--- Task to complete ---
In the extract about Wallace Thurman and the Harlem Renaissance, what is the title of his 1932 novel about Harlem life?

--- Extract to read ---
'''

Thurman lived at 267 West 136th Street from 1926 to 1928, and this became the setting for “Niggeratti Manor” (the home of the “niggerati” or “niggeratti”) in his novel based on Harlem life, Infants of the Spring (1932).
 
“Niggerati” was only infrequently used after Thurman’s death in 1934 and is of historical interest today.
 
   
Wiktionary: niggerati
Etymology
Blend of nigger +‎ literati
Noun
niggerati
pl ‎(plural only)
1. The group of young African-American artists and intellectuals of the Harlem Renaissance.
 
Wikipedia: Niggerati
The Niggerati was the name used, with deliberate irony, by Wallace Thurman for the group of young African American artists and intellectuals of the Harlem Renaissance. “Niggerati” is a portmanteau of “nigger” and “literati”. The rooming house where he lived, and where that group often met, was similarly christened Niggerati Manor. The group included Zora Neale Hurston, Langston Hughes, and several of the people behind Thurman’s journal FIRE!! (which lasted for one issue in 1926), such as Richard Bruce Nugent (the associate editor of the journal), Jonathan Davis, Gwendolyn Bennett, and Aaron Douglas.

'''

--- Given information ---
'''

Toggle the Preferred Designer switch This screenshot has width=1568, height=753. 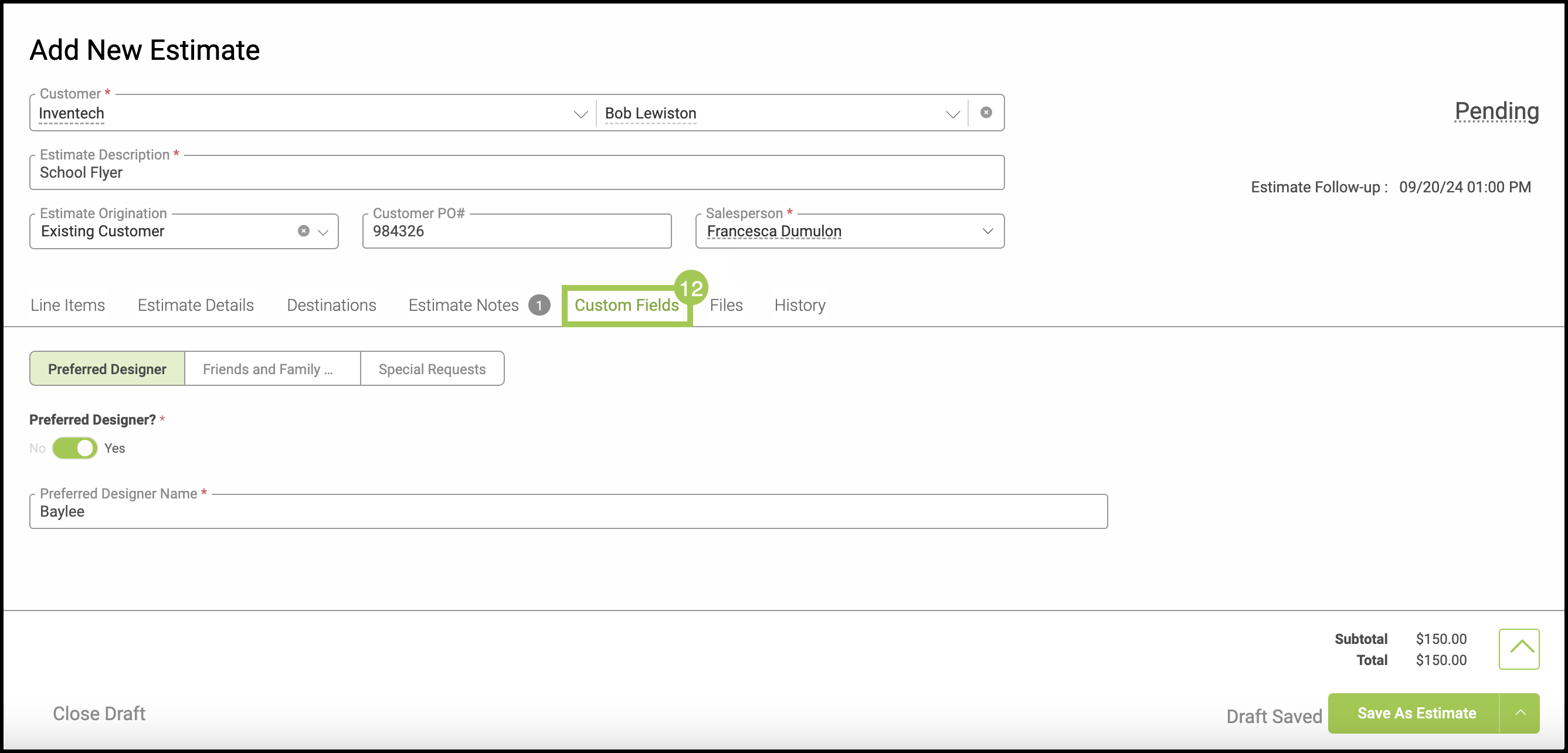click(x=75, y=448)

'''

--- Answer to the exercise ---
Infants of the Spring